BRIEF DESCRIPTION OF THE DRAWINGS
The invention may be better understood, and further advantages and uses thereof more readily apparent, when considered in view of the following detailed description of exemplary embodiments, taken with the accompanying drawings in which:
FIG. 1 is a partially schematic and partially block diagram of an elevator system which may be monitored according to the teachings of the invention;
FIG. 2 is a block diagram of an interactive sequence which may be used to devolop the information required by the new and improved monitoring method;
FIG. 3 is a RAM map illustrating the storage of certain information obtained during the interactive procedure of FIG. 2;
FIG. 4 is a detailed flow chart of a program which may be used during a learning mode of the invention;
FIG. 5 is a RAM map which illustrates certain of the signals which are stored during the learning mode of FIG. 4, as well as signals stored during the monitoring mode of FIG. 7;
FIG. 6 is a RAM map which illustrates the correct binary image of the learned states of the event to be monitored, which image is developed by the program of FIG. 4;
FIG. 7 is a detailed flow chart of a program which may be used during a monitoring mode of the invention, for monitoring an operating elevator system;
FIG. 8 is a RAM map setting forth a binary image of an event detected in the program of FIG. 7, which contains both sequencing and timing errors;
FIG. 9 is a RAM map setting forth a binary image of an event detected in the program of FIG. 7, which event persisted beyond a time TMAX; and
FIGS. 10A and 10B may be combined to provide a detailed flow chart of a program which combines the learn and monitor modes of FIGS. 4 and 7 into a complete sequence monitoring system.
DESCRIPTION OF THE PREFERRED EMBODIMENTS
Referring now to the drawings and to FIG. 1 in particular, there is shown an elevator system 10 being monitored by monitoring apparatus 12. The monitoring apparatus 12 may use the monitoring methods set forth by the teachings of the invention.

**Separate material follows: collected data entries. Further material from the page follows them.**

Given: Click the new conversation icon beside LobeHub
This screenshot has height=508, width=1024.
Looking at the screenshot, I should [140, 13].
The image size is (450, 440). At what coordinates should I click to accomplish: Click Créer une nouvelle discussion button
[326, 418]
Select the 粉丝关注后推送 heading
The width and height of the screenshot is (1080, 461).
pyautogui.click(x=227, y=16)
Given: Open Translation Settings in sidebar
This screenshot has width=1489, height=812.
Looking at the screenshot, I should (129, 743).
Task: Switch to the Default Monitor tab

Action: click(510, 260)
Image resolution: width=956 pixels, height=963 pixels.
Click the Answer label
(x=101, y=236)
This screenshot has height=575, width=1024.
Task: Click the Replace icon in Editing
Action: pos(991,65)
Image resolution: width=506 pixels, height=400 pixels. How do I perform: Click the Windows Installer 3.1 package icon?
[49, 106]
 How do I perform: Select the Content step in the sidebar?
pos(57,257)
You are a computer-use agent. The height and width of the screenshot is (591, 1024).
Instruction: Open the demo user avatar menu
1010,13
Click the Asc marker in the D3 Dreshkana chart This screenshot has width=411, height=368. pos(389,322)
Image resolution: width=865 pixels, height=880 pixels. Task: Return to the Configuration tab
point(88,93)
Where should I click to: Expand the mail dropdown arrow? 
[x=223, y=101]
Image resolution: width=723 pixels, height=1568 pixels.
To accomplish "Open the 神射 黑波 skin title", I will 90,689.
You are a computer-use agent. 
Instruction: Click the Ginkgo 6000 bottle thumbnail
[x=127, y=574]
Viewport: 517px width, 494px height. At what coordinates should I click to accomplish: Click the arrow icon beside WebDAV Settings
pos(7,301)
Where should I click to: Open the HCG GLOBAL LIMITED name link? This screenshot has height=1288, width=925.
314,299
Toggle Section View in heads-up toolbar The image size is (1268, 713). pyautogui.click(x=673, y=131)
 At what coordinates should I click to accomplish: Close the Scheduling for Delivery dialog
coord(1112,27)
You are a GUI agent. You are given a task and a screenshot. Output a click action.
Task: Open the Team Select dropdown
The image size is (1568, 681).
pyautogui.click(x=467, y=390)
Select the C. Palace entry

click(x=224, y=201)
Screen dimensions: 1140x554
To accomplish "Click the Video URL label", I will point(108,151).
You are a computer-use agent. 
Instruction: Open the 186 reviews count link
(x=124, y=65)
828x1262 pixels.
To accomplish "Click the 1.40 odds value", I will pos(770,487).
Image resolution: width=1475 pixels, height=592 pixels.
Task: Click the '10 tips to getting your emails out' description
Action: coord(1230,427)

Since the specific details of the elevator system being monitored are immaterial, elevator system 10 is shown in block form. U.S. Pat. Nos. 3,256,958; 3,741,348; 3,902,572 and 4,007,812 all set forth relay-based elevator system which may be monitored, for example. U.S. Pat. Nos. 3,750,850; 3,804,209 and 3,841,733 collectively set forth a solid state elevator system which may be monitored. Elevator system 10 may include a single elevator car, or a plurality of elevator cars under group supervisory control. The elevator cars may be hydraulically driven, or they may be of the electric traction type. For purposes of example, the controls A, B and N of a traction elevator system are illustrated, with only elevator car 14 associated with control A being shown, as the other elevator cars would be similar. The elevator controls A, B and N each include a floor selector and car controller 16, 18, and 20, respectively, usually mounted remotely from the associated elevator car, such as in a machine room. The elevator controls A, B and N also include car stations 22, 24 and 26, respectively. Each car station includes a pushbutton array located inside an elevator car for registering car calls, such as an array 28 illustrated in elevator car 14.
The elevator cars are mounted for movement in a building to serve the floors therein. For example, elevator car 14 is mounted in a hoistway 30 of the buidling 32 having a plurality of floors or landings, with only the lowest floor 34, the highest floor 36, and one intermediate floor 38, being shown in FIG. 1.
Elevator car 14 is supported by a plurality of wire ropes, shown generally at 40, which are reeved over a traction sheave 42 driven by a traction drive machine 44. A counterweight 46 is connected to the other ends of the ropes 40.
Hall calls from the various floors are registered by pushbuttons mounted in the hallways adjacent to the floor openings to the hoistway. For example, the lowest floor 34 includes an up-direction pushbutton 48, the highest floor 36 includes a down-direction pushbutton 50, and the intermediate floor 38 includes up and down pushbuttons 52 and 54, respectively. Up and down hall calls are sent to hall call memory 56, which memorizes the calls until they are reset, and it further sends the calls to hall call control 58. Hall call control 58 sends the hall calls to the group supervisory control 60.
The group supervisory control 60 using information provided to it from the various elevator cars relative to their positions and activity level, determines the allocation or assignment of the hall calls to the cars, according to a predetermined operating strategy.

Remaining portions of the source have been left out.